Your answer should consist solely of the lines from the one holding "The image size is (964, 1981)." through the final line of the entries, reproduced exactly and without pictures.

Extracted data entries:
+---+
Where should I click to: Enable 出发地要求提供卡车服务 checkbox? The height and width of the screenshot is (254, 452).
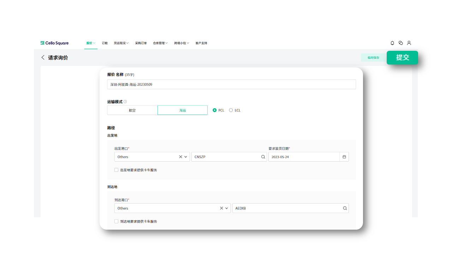pyautogui.click(x=117, y=170)
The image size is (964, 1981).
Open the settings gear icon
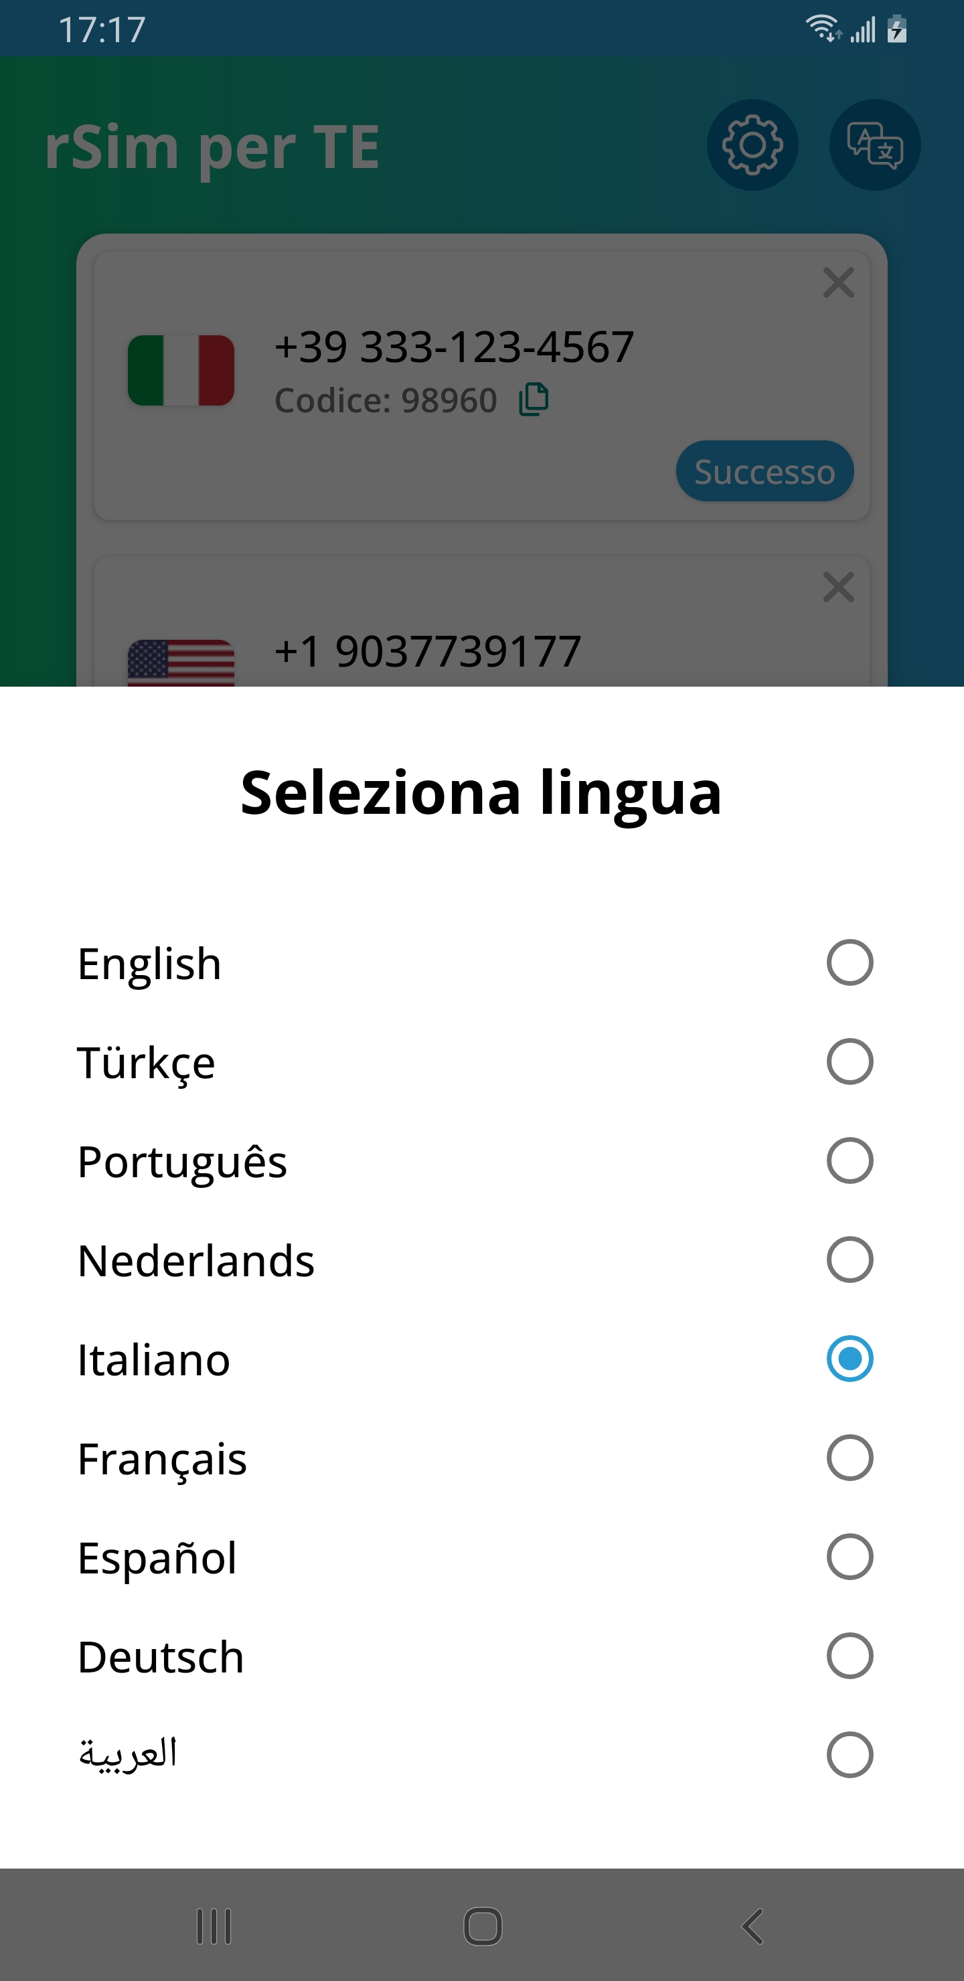pyautogui.click(x=752, y=145)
+---+
Result:
The image size is (964, 1981).
Open the settings gear icon
pyautogui.click(x=752, y=145)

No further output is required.